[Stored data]
******************************
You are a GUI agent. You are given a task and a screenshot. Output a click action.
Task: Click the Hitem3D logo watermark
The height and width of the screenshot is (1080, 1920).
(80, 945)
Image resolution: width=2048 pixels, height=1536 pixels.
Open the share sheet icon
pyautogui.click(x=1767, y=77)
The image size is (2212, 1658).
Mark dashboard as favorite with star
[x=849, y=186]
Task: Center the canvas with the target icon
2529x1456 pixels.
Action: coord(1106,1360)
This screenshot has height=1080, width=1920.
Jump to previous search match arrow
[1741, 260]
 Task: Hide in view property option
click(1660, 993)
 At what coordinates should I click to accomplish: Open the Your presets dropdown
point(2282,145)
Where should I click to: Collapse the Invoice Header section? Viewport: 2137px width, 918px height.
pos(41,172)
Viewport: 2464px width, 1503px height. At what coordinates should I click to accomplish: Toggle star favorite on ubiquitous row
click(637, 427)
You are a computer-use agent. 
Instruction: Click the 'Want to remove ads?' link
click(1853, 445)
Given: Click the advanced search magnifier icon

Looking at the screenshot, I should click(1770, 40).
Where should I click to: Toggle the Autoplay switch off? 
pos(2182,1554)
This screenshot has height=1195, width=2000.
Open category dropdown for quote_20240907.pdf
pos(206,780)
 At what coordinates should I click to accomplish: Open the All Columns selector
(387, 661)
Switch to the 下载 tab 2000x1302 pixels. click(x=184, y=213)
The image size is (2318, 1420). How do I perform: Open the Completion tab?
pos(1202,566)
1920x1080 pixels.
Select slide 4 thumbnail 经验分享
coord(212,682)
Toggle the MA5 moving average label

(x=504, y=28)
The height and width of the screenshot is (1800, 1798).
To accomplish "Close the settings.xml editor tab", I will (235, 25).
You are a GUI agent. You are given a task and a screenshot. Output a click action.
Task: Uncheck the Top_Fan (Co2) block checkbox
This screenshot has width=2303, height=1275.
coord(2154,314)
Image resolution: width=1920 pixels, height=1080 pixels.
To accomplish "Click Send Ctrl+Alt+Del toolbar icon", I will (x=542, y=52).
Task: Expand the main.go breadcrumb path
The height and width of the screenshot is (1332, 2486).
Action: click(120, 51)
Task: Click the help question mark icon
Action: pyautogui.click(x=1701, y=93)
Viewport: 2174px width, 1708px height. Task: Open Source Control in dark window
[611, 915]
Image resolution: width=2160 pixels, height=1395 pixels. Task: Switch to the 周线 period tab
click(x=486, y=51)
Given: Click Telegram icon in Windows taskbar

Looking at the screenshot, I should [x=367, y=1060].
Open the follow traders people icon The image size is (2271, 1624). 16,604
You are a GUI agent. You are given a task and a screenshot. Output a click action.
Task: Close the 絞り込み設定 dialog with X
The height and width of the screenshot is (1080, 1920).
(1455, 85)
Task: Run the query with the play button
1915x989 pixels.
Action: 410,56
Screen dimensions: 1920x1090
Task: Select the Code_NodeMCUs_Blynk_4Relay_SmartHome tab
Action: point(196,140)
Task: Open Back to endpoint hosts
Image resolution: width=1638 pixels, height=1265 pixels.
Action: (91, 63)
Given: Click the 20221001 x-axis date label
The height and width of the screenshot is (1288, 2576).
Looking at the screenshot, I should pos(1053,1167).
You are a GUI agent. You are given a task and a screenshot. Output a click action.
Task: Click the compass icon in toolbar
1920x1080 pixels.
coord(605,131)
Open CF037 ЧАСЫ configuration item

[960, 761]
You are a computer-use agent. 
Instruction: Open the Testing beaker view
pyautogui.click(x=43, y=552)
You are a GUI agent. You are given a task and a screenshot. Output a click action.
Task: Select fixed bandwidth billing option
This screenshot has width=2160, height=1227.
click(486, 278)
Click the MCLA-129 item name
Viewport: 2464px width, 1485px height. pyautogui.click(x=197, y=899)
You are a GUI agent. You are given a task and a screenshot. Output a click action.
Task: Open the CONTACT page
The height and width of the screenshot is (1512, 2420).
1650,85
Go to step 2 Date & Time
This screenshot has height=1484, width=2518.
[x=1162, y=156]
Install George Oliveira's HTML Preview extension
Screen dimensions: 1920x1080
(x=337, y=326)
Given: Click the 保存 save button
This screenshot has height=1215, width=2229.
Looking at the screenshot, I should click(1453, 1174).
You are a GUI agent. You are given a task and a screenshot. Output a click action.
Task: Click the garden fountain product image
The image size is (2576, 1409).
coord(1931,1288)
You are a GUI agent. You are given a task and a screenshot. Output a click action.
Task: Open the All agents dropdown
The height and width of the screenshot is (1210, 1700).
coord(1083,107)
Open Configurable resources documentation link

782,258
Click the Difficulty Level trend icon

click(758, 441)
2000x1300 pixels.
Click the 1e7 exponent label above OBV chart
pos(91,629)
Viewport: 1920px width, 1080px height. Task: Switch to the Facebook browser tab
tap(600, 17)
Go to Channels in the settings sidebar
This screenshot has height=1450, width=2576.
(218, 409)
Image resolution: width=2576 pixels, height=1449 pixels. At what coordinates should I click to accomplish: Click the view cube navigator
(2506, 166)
******************************
#### What is expected:
All of the data above needs to be retyped exactly, with each line as it stands.

#### Task response:
You are a GUI agent. You are given a task and a screenshot. Output a click action.
Task: Click the Hitem3D logo watermark
The height and width of the screenshot is (1080, 1920).
(80, 945)
Image resolution: width=2048 pixels, height=1536 pixels.
Open the share sheet icon
pyautogui.click(x=1767, y=77)
The image size is (2212, 1658).
Mark dashboard as favorite with star
[x=849, y=186]
Task: Center the canvas with the target icon
2529x1456 pixels.
Action: coord(1106,1360)
This screenshot has height=1080, width=1920.
Jump to previous search match arrow
[1741, 260]
 Task: Hide in view property option
click(1660, 993)
 At what coordinates should I click to accomplish: Open the Your presets dropdown
point(2282,145)
Where should I click to: Collapse the Invoice Header section? Viewport: 2137px width, 918px height.
pos(41,172)
Viewport: 2464px width, 1503px height. At what coordinates should I click to accomplish: Toggle star favorite on ubiquitous row
click(637, 427)
You are a computer-use agent. 
Instruction: Click the 'Want to remove ads?' link
click(1853, 445)
Given: Click the advanced search magnifier icon

Looking at the screenshot, I should click(1770, 40).
Where should I click to: Toggle the Autoplay switch off? 
pos(2182,1554)
This screenshot has height=1195, width=2000.
Open category dropdown for quote_20240907.pdf
pos(206,780)
 At what coordinates should I click to accomplish: Open the All Columns selector
(387, 661)
Switch to the 下载 tab 2000x1302 pixels. click(x=184, y=213)
The image size is (2318, 1420). How do I perform: Open the Completion tab?
pos(1202,566)
1920x1080 pixels.
Select slide 4 thumbnail 经验分享
coord(212,682)
Toggle the MA5 moving average label

(x=504, y=28)
The height and width of the screenshot is (1800, 1798).
To accomplish "Close the settings.xml editor tab", I will (235, 25).
You are a GUI agent. You are given a task and a screenshot. Output a click action.
Task: Uncheck the Top_Fan (Co2) block checkbox
This screenshot has width=2303, height=1275.
coord(2154,314)
Image resolution: width=1920 pixels, height=1080 pixels.
To accomplish "Click Send Ctrl+Alt+Del toolbar icon", I will (x=542, y=52).
Task: Expand the main.go breadcrumb path
The height and width of the screenshot is (1332, 2486).
Action: click(120, 51)
Task: Click the help question mark icon
Action: pyautogui.click(x=1701, y=93)
Viewport: 2174px width, 1708px height. Task: Open Source Control in dark window
[611, 915]
Image resolution: width=2160 pixels, height=1395 pixels. Task: Switch to the 周线 period tab
click(x=486, y=51)
Given: Click Telegram icon in Windows taskbar

Looking at the screenshot, I should [x=367, y=1060].
Open the follow traders people icon The image size is (2271, 1624). 16,604
You are a GUI agent. You are given a task and a screenshot. Output a click action.
Task: Close the 絞り込み設定 dialog with X
The height and width of the screenshot is (1080, 1920).
(1455, 85)
Task: Run the query with the play button
1915x989 pixels.
Action: 410,56
Screen dimensions: 1920x1090
Task: Select the Code_NodeMCUs_Blynk_4Relay_SmartHome tab
Action: point(196,140)
Task: Open Back to endpoint hosts
Image resolution: width=1638 pixels, height=1265 pixels.
Action: (91, 63)
Given: Click the 20221001 x-axis date label
The height and width of the screenshot is (1288, 2576).
Looking at the screenshot, I should pos(1053,1167).
You are a GUI agent. You are given a task and a screenshot. Output a click action.
Task: Click the compass icon in toolbar
1920x1080 pixels.
coord(605,131)
Open CF037 ЧАСЫ configuration item

[960, 761]
You are a computer-use agent. 
Instruction: Open the Testing beaker view
pyautogui.click(x=43, y=552)
You are a GUI agent. You are given a task and a screenshot. Output a click action.
Task: Select fixed bandwidth billing option
This screenshot has width=2160, height=1227.
click(486, 278)
Click the MCLA-129 item name
Viewport: 2464px width, 1485px height. pyautogui.click(x=197, y=899)
You are a GUI agent. You are given a task and a screenshot. Output a click action.
Task: Open the CONTACT page
The height and width of the screenshot is (1512, 2420).
1650,85
Go to step 2 Date & Time
This screenshot has height=1484, width=2518.
[x=1162, y=156]
Install George Oliveira's HTML Preview extension
Screen dimensions: 1920x1080
(x=337, y=326)
Given: Click the 保存 save button
This screenshot has height=1215, width=2229.
Looking at the screenshot, I should click(1453, 1174).
You are a GUI agent. You are given a task and a screenshot. Output a click action.
Task: Click the garden fountain product image
The image size is (2576, 1409).
coord(1931,1288)
You are a GUI agent. You are given a task and a screenshot. Output a click action.
Task: Open the All agents dropdown
The height and width of the screenshot is (1210, 1700).
coord(1083,107)
Open Configurable resources documentation link

782,258
Click the Difficulty Level trend icon

click(758, 441)
2000x1300 pixels.
Click the 1e7 exponent label above OBV chart
pos(91,629)
Viewport: 1920px width, 1080px height. Task: Switch to the Facebook browser tab
tap(600, 17)
Go to Channels in the settings sidebar
This screenshot has height=1450, width=2576.
(218, 409)
Image resolution: width=2576 pixels, height=1449 pixels. At what coordinates should I click to accomplish: Click the view cube navigator
(2506, 166)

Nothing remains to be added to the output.